[start of RECORDS SUPPLIED]

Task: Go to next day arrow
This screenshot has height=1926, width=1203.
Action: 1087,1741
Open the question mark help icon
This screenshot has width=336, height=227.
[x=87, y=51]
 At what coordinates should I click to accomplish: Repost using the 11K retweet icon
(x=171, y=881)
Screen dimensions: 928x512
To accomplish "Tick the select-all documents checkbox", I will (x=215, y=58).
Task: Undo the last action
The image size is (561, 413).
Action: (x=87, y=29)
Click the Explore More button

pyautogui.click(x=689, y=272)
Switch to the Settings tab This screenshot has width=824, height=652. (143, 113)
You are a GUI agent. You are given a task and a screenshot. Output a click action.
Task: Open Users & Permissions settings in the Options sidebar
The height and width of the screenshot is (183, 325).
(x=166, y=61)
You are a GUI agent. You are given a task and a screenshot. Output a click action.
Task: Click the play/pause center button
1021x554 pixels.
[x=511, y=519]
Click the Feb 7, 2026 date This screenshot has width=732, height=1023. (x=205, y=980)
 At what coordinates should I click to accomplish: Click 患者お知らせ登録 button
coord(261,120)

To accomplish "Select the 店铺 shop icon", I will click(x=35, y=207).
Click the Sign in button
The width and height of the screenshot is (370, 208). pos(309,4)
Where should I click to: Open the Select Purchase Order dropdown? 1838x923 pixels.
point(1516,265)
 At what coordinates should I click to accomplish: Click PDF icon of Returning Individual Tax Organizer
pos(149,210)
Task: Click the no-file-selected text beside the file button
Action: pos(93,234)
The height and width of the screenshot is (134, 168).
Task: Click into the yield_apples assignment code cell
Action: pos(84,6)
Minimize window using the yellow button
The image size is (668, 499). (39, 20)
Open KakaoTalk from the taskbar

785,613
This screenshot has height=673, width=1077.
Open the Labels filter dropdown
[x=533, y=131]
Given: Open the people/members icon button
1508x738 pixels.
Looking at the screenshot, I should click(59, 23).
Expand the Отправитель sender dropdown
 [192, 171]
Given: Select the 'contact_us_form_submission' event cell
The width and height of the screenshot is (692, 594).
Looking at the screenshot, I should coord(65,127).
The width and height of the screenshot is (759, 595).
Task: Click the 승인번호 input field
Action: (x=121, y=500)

[end of RECORDS SUPPLIED]

▸ TASK
Please retype the entries word for word, starting at the line with "This screenshot has height=673, width=1077." and continuing through the last line of the entries, both included.

▸ SOLUTION
This screenshot has height=673, width=1077.
Open the Labels filter dropdown
[x=533, y=131]
Given: Open the people/members icon button
1508x738 pixels.
Looking at the screenshot, I should click(59, 23).
Expand the Отправитель sender dropdown
 [192, 171]
Given: Select the 'contact_us_form_submission' event cell
The width and height of the screenshot is (692, 594).
Looking at the screenshot, I should coord(65,127).
The width and height of the screenshot is (759, 595).
Task: Click the 승인번호 input field
Action: (x=121, y=500)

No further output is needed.